# Activity:
Print every one of the following records line for line, without changing a single character.

───── Records for the task ─────

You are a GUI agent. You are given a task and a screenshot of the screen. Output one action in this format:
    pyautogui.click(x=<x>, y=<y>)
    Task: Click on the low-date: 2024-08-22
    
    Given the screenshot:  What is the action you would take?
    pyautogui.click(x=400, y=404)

─────

# Answer for the task:
You are a GUI agent. You are given a task and a screenshot of the screen. Output one action in this format:
    pyautogui.click(x=<x>, y=<y>)
    Task: Click on the low-date: 2024-08-22
    
    Given the screenshot:  What is the action you would take?
    pyautogui.click(x=400, y=404)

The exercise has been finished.